Quelques minutes s'écoulèrent. La
côte, devenue plus raide, obligeait à ralentir l'allure. Le jour baissait,
maussade, et j'éprouvais un réel embarras. Il n'était plus question de reprendre un thème qui, seul,
m'aurait intéressé ; j'hésitais d'autre part à proposer de rebrousser
chemin.
Soudain, j'eus la surprise de sentir
qu'on me prenait le bras.
— Vous allez repartir au front où la
souffrance vous attend, vous aussi : puisque aujourd'hui vous avez entrevu
les questions redoutables qu'elle pose, vous plaît-il d'apprendre ce que j'en
sais ? demandait l'abbé d'une voix grave.
Il commença, tenant mon silence pour
un acquiescement, et j'ai conscience de ne pas changer un mot au discours qu'il
me tint :
— Rassurez-vous d'abord : je ne
parlerai pas en prêtre.
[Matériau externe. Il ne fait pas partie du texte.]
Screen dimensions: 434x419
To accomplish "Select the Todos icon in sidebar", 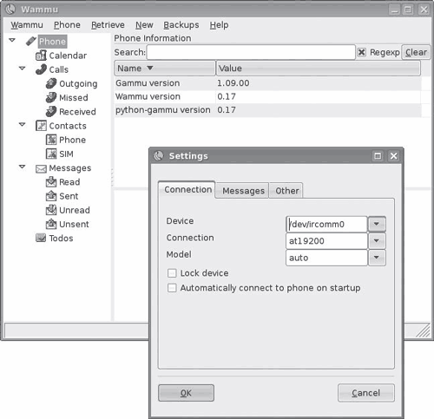I will click(x=41, y=238).

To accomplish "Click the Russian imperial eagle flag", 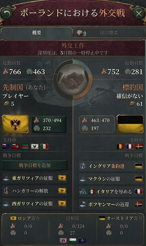I will click(x=15, y=124).
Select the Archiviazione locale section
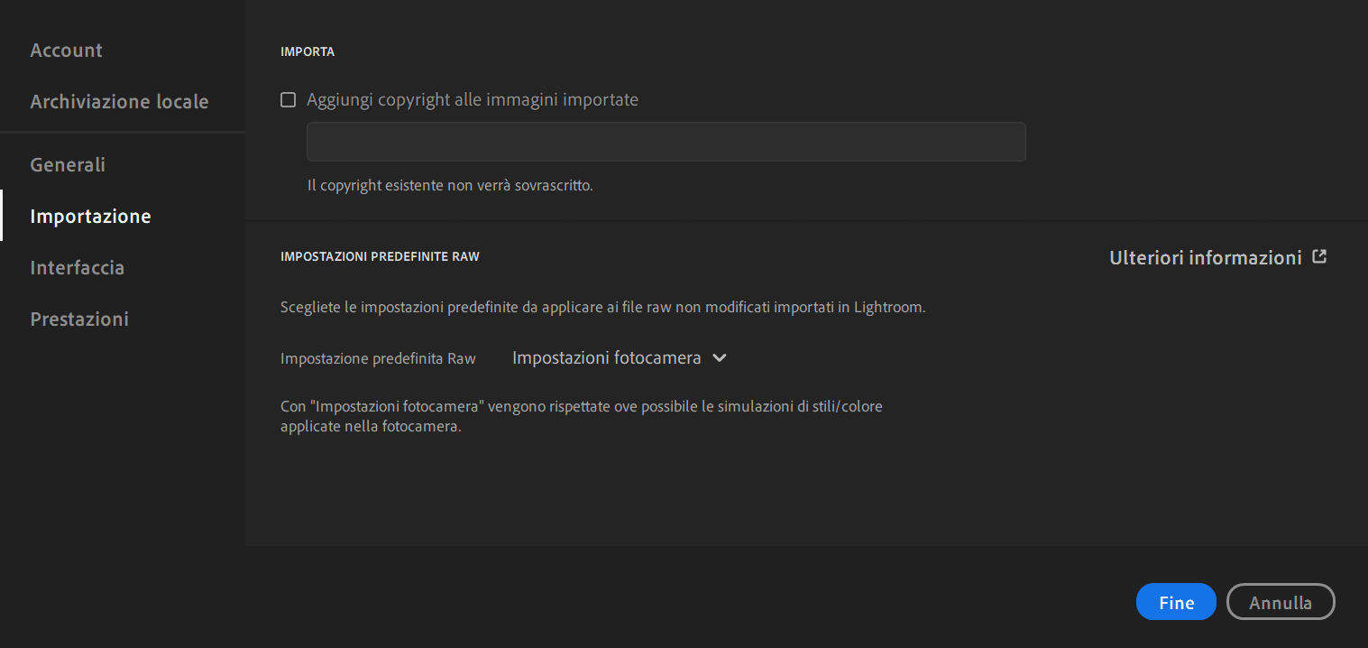The height and width of the screenshot is (648, 1368). click(x=118, y=102)
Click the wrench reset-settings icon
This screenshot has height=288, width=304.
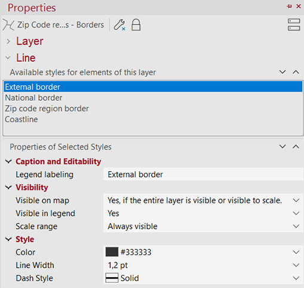coord(119,25)
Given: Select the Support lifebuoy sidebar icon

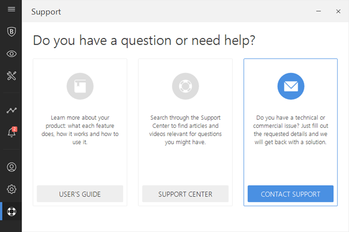Looking at the screenshot, I should click(x=11, y=211).
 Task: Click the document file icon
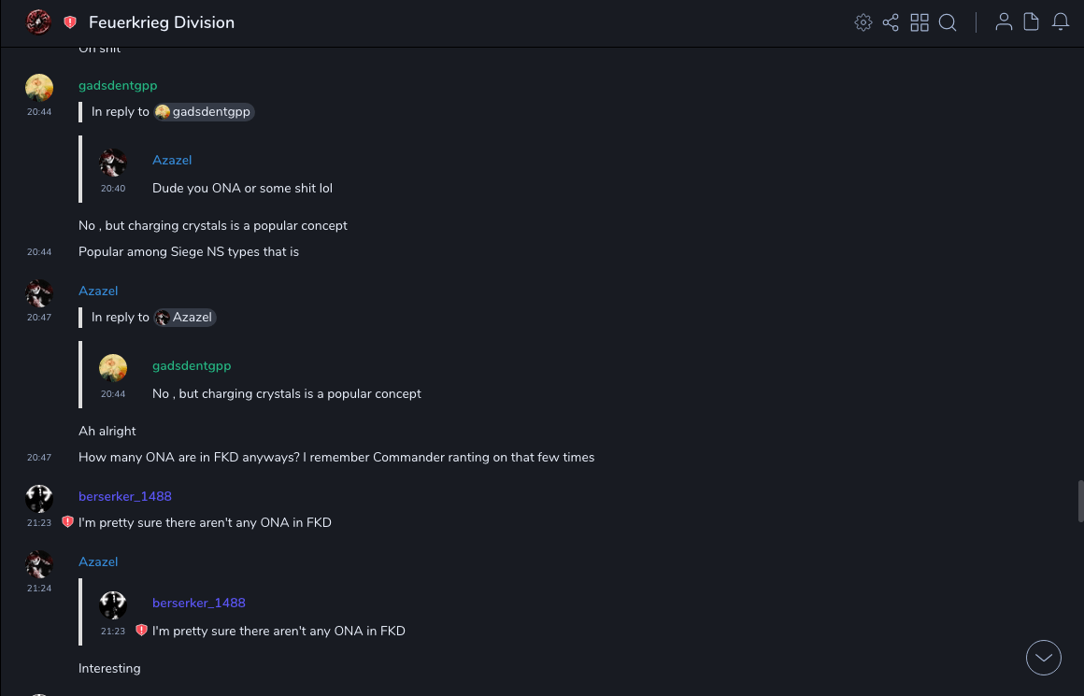[x=1032, y=22]
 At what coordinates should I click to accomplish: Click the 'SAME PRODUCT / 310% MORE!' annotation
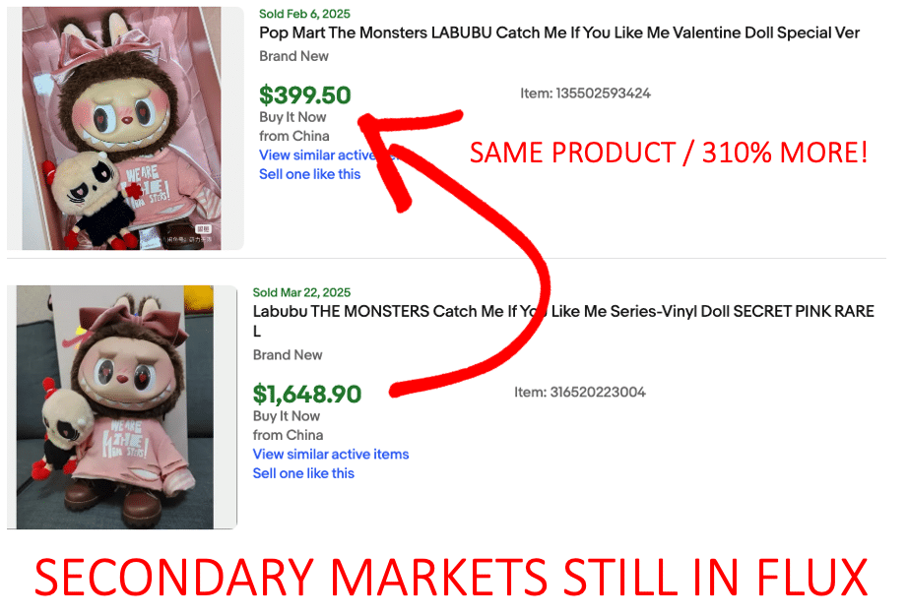(x=669, y=154)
Je veux m'en tenir aux seuls arguments de raison qui
sont de nature à vous toucher. Remarquez pourtant que, par métier, je me heurte
à la souffrance plus souvent qu'un autre ; ajoutez qu'elle est installée
chez les miens ; oserai-je enfin avouer qu'elle ne m'a pas oublié ?
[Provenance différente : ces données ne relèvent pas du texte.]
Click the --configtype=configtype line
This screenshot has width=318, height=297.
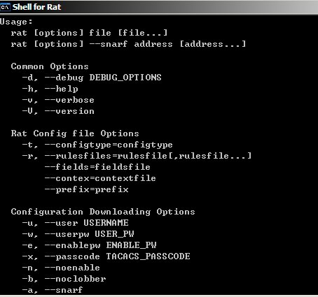pos(97,145)
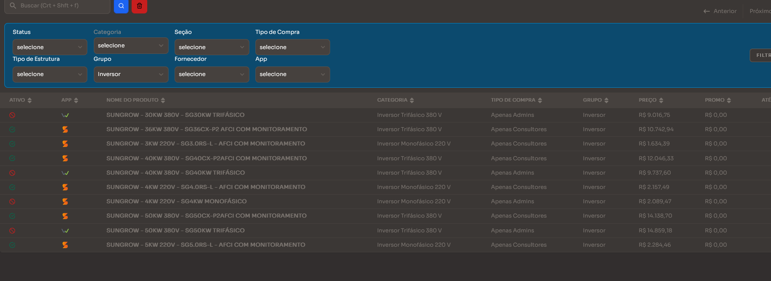Focus the Buscar search input field
Viewport: 771px width, 281px height.
coord(61,6)
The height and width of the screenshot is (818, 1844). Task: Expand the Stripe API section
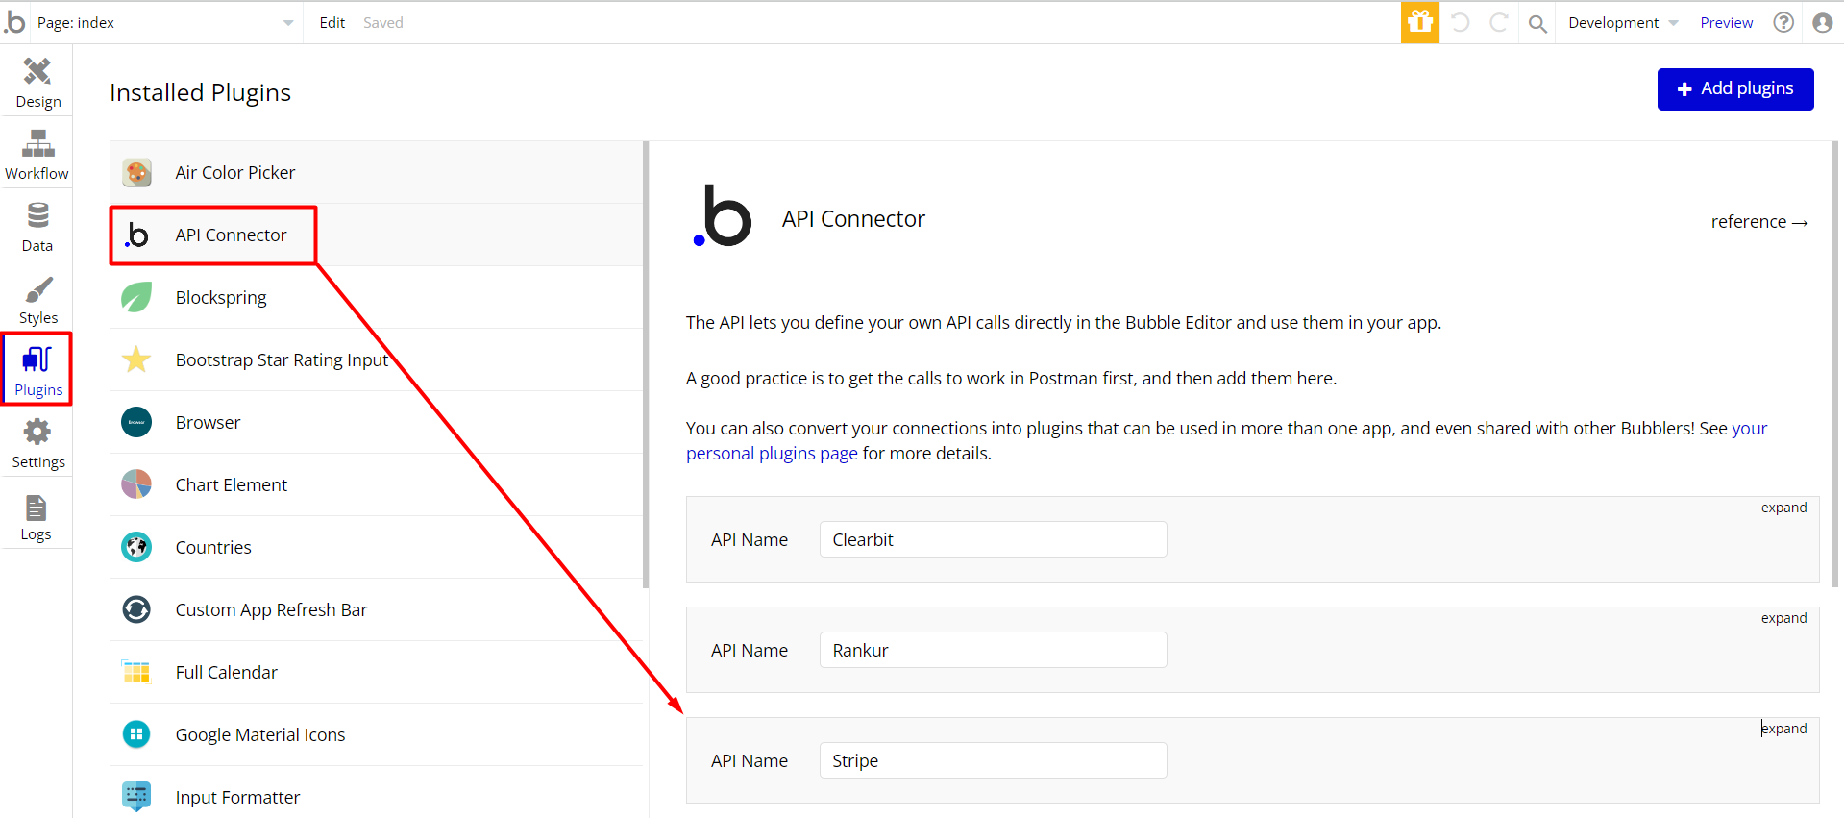click(x=1783, y=729)
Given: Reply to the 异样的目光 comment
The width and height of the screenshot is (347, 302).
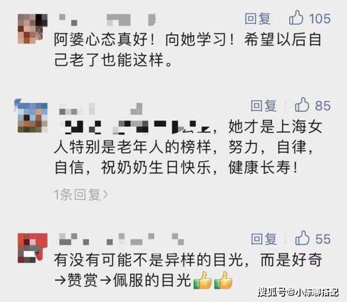Looking at the screenshot, I should tap(264, 239).
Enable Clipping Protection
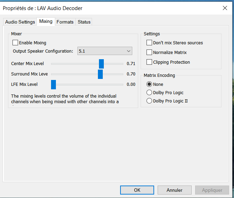The width and height of the screenshot is (234, 198). [x=149, y=62]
Que de motifs pour méditer sur elle et trouver auprès de vous un titre de
créance !...
« J'ai affirmé tout à l'heure
que la souffrance n'épargnait personne. Sans doute, ses moyens varient. Il en
est de violents, il en est d'insinuants et de cauteleux ; il en est des
lents et des rapides, de toutes les sortes et de toutes les qualités. La
victime, elle, est toujours atteinte. Tel, dont vous enviez la fortune
heureuse, se ronge en secret et appelle la mort : tel autre, dont le
bonheur est évident, ignore que l'existence le détroussera demain, avec la
dextérité d'un bandit de grand chemin. L'universalité de la souffrance sous des
formes diverses est un fait.
« Son apparente inégalité en est
un second... Gardons-nous cependant de croire trop à celui-là. Le plus souvent,
en effet, on est tenté de mettre sa souffrance au-dessus de celle du prochain.
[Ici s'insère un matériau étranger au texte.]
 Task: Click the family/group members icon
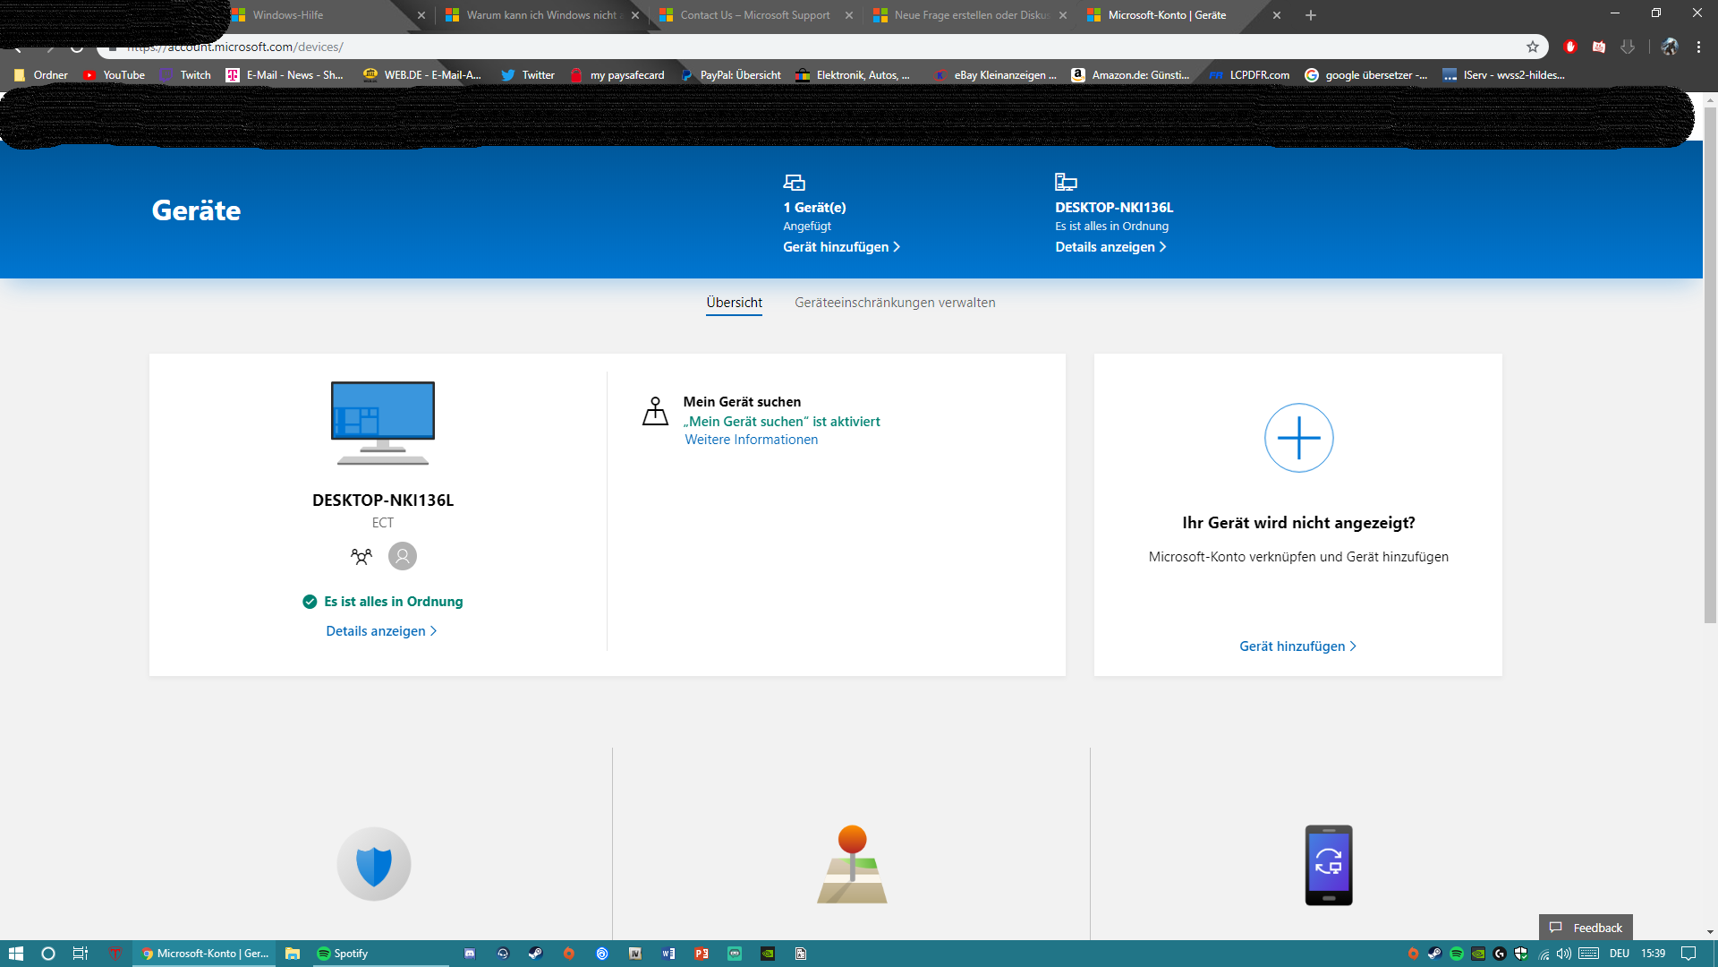361,556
D'autre part, nous ne nous attachons guère à observer que les seules douleurs
se rapprochant de la nôtre. On risque ainsi de ne pas tout voir et même de ne
rien voir.
« Quoi qu'il en soit, voilà un
phénomène de la vie, le plus considérable, le plus constant, le plus redoutable
aussi, dont on se
demande : « À quoi sert-il ? » Car rien ici-bas n'est
inutile ; lui seul, en s'en tenant au point de vue humain, ne semble que
nuire. Encore s'il nuisait partout de la même manière ! Mais non :
quoi de plus divers que l’œuvre de la souffrance ? Ici, résignation,
ailleurs, révolte ; autre part, élans vers Dieu, renoncement, mysticisme ;
à côté, fureurs, incrédulité, blasphèmes ; tantôt la charité, tantôt
l'ordure, pour s'étourdir. Ah ! croyez-moi, le problème n'est pas
seulement dans l'existence de la souffrance. C'est devant le résultat
de la souffrance que j'ai le plus tremblé... jusqu'au jour où, grâce à
Dieu, j'ai compris et me suis incliné devant ce moyen cruel et merveilleux !...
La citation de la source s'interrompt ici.